The idea of government-granted rest and family time, and imposing fines on firms that don’t comply, is gaining renewed steam in the European Union. Portugal is the latest country to pass regulations limiting employers from contacting employees after-hours. Bosses and employers cannot call, text, or email their staff during an 11-hour rest period each day. (Emergencies are granted an exception.) France put a similar law on the books four years ago, and earlier this year, the European Parliament voted in favor of a broader “right to disconnect.”

In the United States, where vacations or paid leave time are much shorter already, such laws are not likely to emerge. However, amid the Great Resignation and a stress-filled pandemic, a handful of firms are considering the concept informally.

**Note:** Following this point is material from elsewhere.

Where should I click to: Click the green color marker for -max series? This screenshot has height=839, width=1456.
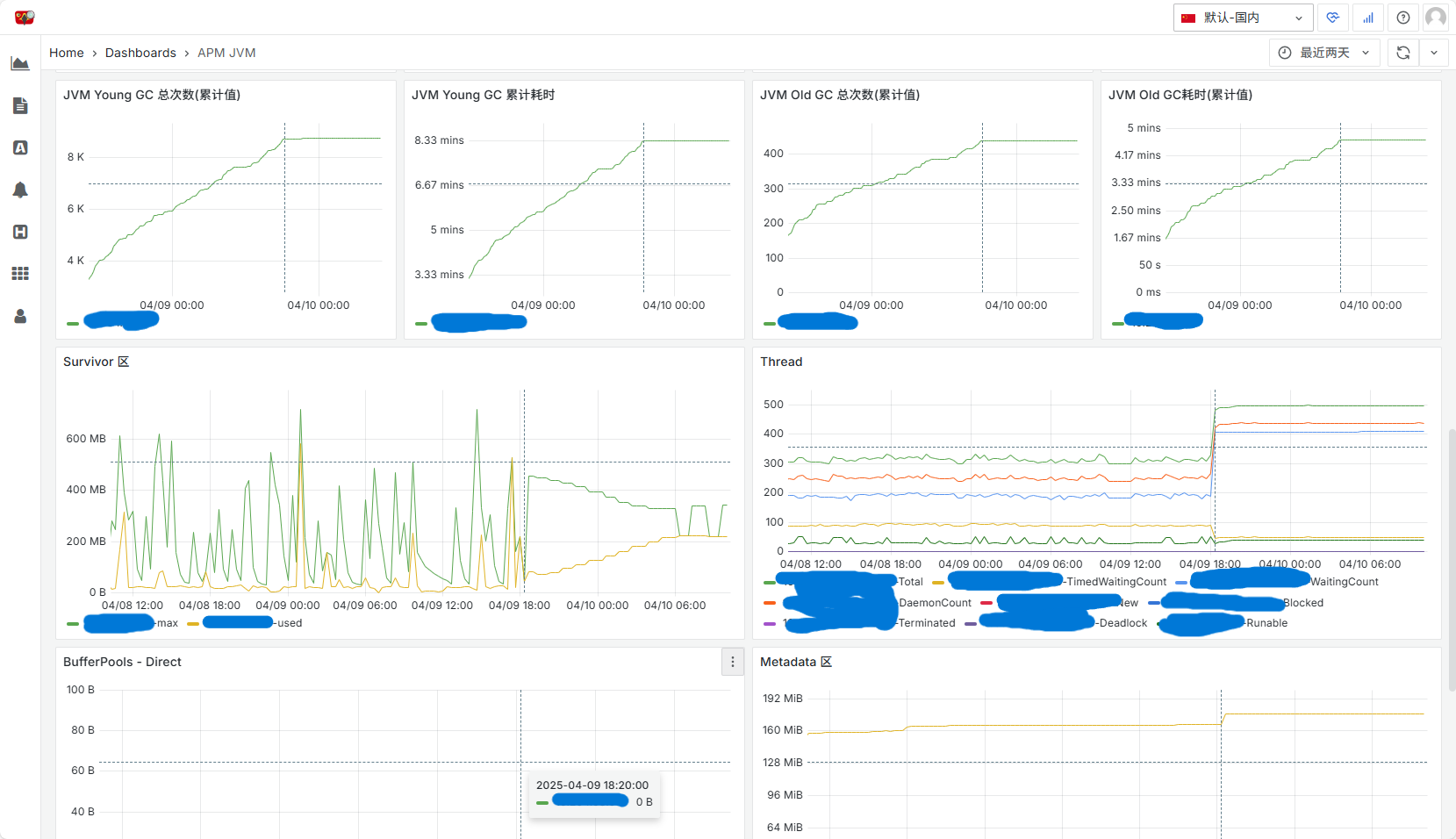click(x=73, y=623)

Increasingly, experts say, many leaders have started encouraging employees to disconnect, and are training managers to eschew nighttime emails and calls so that workers don’t burn out. But Dan Kaplan, senior client partner for the Chief Human Resources Officers practice at Korn Ferry, says blanket policies wouldn’t survive in most work cultures. “We live in an Amazon world, where customers and clients expect immediacy,” he says. “The idea that you wouldn’t give them an answer because you’re not allowed to talk to your team just doesn’t take the realities of business into account.”

Some experts say that codifying rest-time efforts in large-scale blanket policies can have unintended consequences. “It really matters how the work gets done, and what that work is,” says Juan Pablo González, sector leader for professional services at Korn Ferry. For example, mergers and acquisitions deals are often made over the weekend, and curtailing employee communication would hinder those efforts. “The policy needs to correspond with how that organization creates value.”

Blanket policies also likely discriminate against employees who prefer off-hours work, says Andrés Tapia, ESG and DE&I strategist at Korn Ferry. For example, a parent who prioritizes being present for school drop-offs and pickups might want to send out emails at 9 p.m., after the kids are asleep. The answer here isn’t to deny those employees respite but to “address it on a one-on-one basis that corresponds with that person’s lifestyle,” Tapia says.

Of course, attempting to carve out private time for employees is not a bad instinct, says Bradford Frank, a senior client partner in Korn Ferry’s Technology practice. In the pantheon of bad actors in the corporate world, the underlying intention here is laudable. But experts say it may be best expressed and enacted as a company value. For example, a company might state that most groups of employees are not under any obligation to respond to emails until they resume working hours. “Within each company’s culture, it needs to be embedded,” Frank says.